TASK DESCRIPTION: Copy the following entries word for word, keeping every line as it appears.

::::

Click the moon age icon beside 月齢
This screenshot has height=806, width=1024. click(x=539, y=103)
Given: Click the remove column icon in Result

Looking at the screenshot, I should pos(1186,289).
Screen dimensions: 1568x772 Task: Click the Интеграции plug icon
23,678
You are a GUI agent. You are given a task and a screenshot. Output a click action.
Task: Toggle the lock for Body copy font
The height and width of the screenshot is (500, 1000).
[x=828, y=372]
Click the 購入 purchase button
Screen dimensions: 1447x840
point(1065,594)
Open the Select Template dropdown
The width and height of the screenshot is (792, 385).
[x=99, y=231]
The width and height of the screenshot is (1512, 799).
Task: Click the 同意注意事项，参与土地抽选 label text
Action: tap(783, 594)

::::

SOLVED PROBLEM:
Click the moon age icon beside 月齢
This screenshot has height=806, width=1024. click(x=539, y=103)
Given: Click the remove column icon in Result

Looking at the screenshot, I should pos(1186,289).
Screen dimensions: 1568x772 Task: Click the Интеграции plug icon
23,678
You are a GUI agent. You are given a task and a screenshot. Output a click action.
Task: Toggle the lock for Body copy font
The height and width of the screenshot is (500, 1000).
[x=828, y=372]
Click the 購入 purchase button
Screen dimensions: 1447x840
point(1065,594)
Open the Select Template dropdown
The width and height of the screenshot is (792, 385).
[x=99, y=231]
The width and height of the screenshot is (1512, 799).
Task: Click the 同意注意事项，参与土地抽选 label text
Action: tap(783, 594)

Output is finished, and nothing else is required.